▸ **DOCUMENT SEGMENT**:
Closed jhchabran closed 1 year ago

jhchabran commented 2 years ago

This was brought to us by @bobheadxi over this Slack message.

Problem

Dotcom is seeing continuous growth in traces export that is amounting to significant expenses ($22k in Grafana this month) as well. @bobheadxi worked on a few mitigation efforts, but I think we need a more concerted strategy here about how we are going to handle tracing in the application (see below) and investigate why this is happening and how we can keep costs under control.

We are missing guidance on how to write good tracing and potential misuse of tracing policy due to how tracing policies have been implemented in Sourcegraph for a long time. I suspect a significant issue we are seeing is that background jobs always enable tracing (https://sourcegraph.sourcegraph.com/github.com/sourcegraph/sourcegraph@af1c9d3a8ef24cc35f3b248b66b0e89dfed46258/-/blob/internal/workerutil/worker.go?L315) because there's no concept of "selective" for background jobs yet, which causes libraries like otelsql to emit large amounts of traces for every background job that gets run. @jhchabran and @burmudar did some work previously on options for otel-level sampling - IIRC (@bobheadxi) one of the conclusions is because of selective we can't really reliably suggest generalized probabilistic sampling, so we need a solution designed and implemented here (whether that be more feature flags, research into more filtering/sampling, etc).

▸ **DATASET CONTENT**:
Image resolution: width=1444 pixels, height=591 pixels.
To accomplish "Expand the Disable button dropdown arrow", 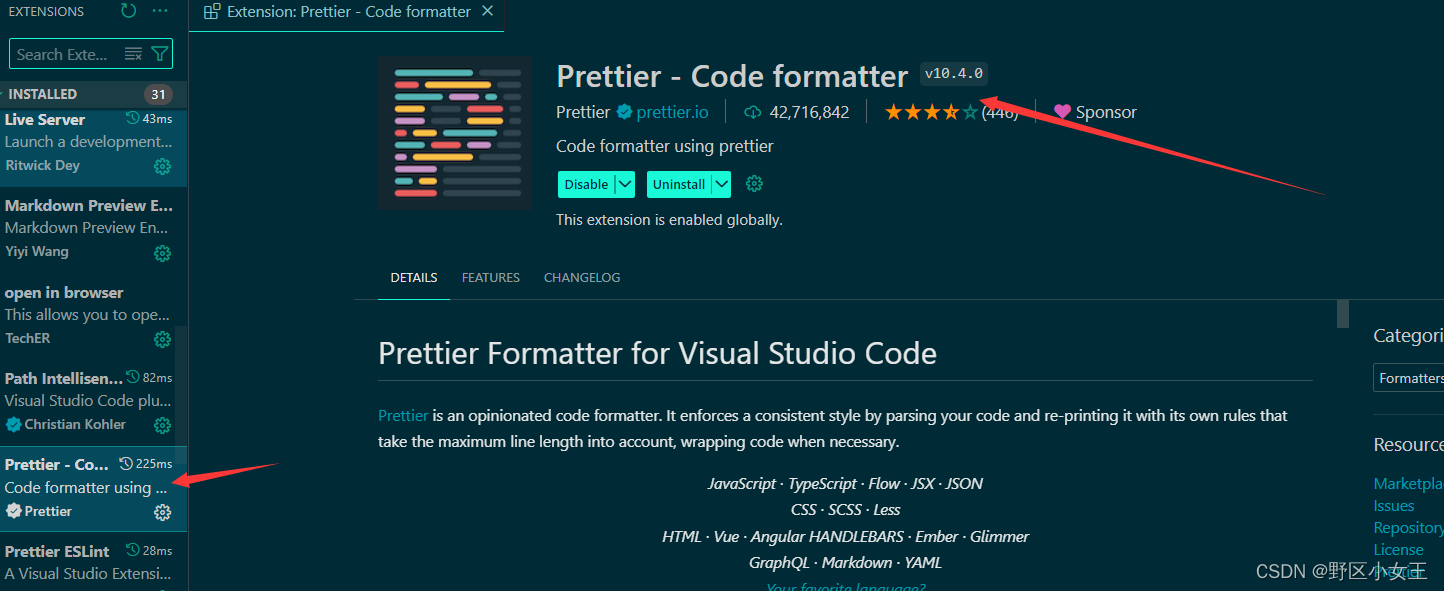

▸ **SHORT TASK**:
Write what comes next in the issue thread about rising trace export costs, starting after its final sentence.

▸ **RESPONSE TO THE TASK**:
Scope

We're not looking to refactor entirely the tracing API nor to make the selectiveness property work perfectly across all the components, as this would require to migrate all the existing opentracing code to OTEL.

Instead, by order of importance:

  1. Mitigate the spending by fixing the biggest source of traces that do not respect the selective property.
  2. Provide a clear path to write tracing code that respects the type of tracing.
  3. Sketch a plan for taking up this further.

Boundaries

Approach

Payout

Mitigate by TODO the spending for tracing. Possibly some guidance on how to write correct tracing code.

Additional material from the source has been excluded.